We sustain Joe's second issue, and do not reach the remaining issues raised by Joe on appeal. See Tex. R. App. P. 47.1.
That we dismiss Afton's separate appeal does not prohibit us from reaching the issue of whether all parties were provided proper notice as required by Rule 316. The case law is clear that any correction rendered without the proper notice to all interested parties is a nullity. See W. Tex. State Bank v. Gen. Res. Mgmt. Corp., 723 S.W.2d 304, 307 (Tex.

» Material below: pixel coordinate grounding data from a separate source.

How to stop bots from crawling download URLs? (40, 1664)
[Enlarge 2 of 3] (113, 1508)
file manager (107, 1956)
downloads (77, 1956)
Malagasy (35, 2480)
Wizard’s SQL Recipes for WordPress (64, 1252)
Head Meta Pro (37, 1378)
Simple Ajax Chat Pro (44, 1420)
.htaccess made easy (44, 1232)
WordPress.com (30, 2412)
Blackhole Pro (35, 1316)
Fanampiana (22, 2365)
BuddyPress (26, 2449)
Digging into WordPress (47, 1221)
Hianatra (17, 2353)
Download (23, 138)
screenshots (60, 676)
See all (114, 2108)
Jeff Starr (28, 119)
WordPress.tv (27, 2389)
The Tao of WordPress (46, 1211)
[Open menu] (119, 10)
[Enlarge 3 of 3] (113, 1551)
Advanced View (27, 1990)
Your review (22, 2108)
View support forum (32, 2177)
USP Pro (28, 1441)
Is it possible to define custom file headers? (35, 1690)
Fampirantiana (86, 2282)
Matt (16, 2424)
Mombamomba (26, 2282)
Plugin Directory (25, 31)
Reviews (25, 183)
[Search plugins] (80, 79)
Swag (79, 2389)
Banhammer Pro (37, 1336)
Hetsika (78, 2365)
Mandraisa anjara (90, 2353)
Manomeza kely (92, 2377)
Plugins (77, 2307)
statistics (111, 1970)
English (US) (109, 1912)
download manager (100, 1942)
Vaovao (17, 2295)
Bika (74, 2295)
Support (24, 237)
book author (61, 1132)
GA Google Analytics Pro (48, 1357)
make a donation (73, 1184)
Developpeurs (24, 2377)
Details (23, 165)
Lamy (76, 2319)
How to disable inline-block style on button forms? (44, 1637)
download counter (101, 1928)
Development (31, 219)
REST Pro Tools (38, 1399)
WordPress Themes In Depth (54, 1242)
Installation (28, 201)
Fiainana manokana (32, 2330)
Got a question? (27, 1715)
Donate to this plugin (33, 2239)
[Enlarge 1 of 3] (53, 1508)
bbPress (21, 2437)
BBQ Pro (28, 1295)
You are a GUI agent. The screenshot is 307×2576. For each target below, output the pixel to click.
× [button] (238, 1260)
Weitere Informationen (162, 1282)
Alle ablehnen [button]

App.-Austin 1987, writ ref'd n.r.e.); Holland v. Holland, 357 S.W.3d 192, 200 (Tex. App.-Dallas 2012, no pet.); $8,500.00 v. State, 774 S.W.2d 788, 791 (Tex. App.-Houston [14th Dist.] 1989, no writ); Conmark Equip., Inc. v. Harris, 595 S.W.2d 145, 146 (Tex. App.-Tyler 1980, no writ). We find this particularly relevant in this context, as the February 2014 judgment imposed no personal liability on either Joe or Afton, but rather was entered "in rem only," and, thus, is limited to the property itself. See Hidalgo Cnty. Water Improvement Dist. No. 3 v. Hidalgo Cnty. Water Irrigation Dist. No. 1, 627 S.W.3d 529, 536 (Tex. App.-Corpus Christi-Edinburg 2021, pet. filed) ("[A]n in rem judgment is limited to the property that supports jurisdiction and does not impose a personal liability on the property owner."); Childress v. Palo Pinto Cnty., No. 14-19-00783-CV, 2021 WL 4472562, at *3 (Tex. App.-Houston [14th Dist.] Sept. 30, 2021, no pet.) (mem. op.) ("Tax liens attach upon the land rather than upon the person, and a foreclosure suit is a proceeding 'in rem' rather than 'in personam.'" (citing Tierra Sol Joint Venture v. City of El Paso, 311 S.W.3d 492, 499 (Tex. App.-El Paso 2009, no pet.)).
Conclusion
We conclude that the trial court erred in entering the February 21, 2020 judgment nunc pro tunc because notice was not provided to all parties interested in the judgment, and accordingly, reverse and vacate the trial court's entry of that judgment.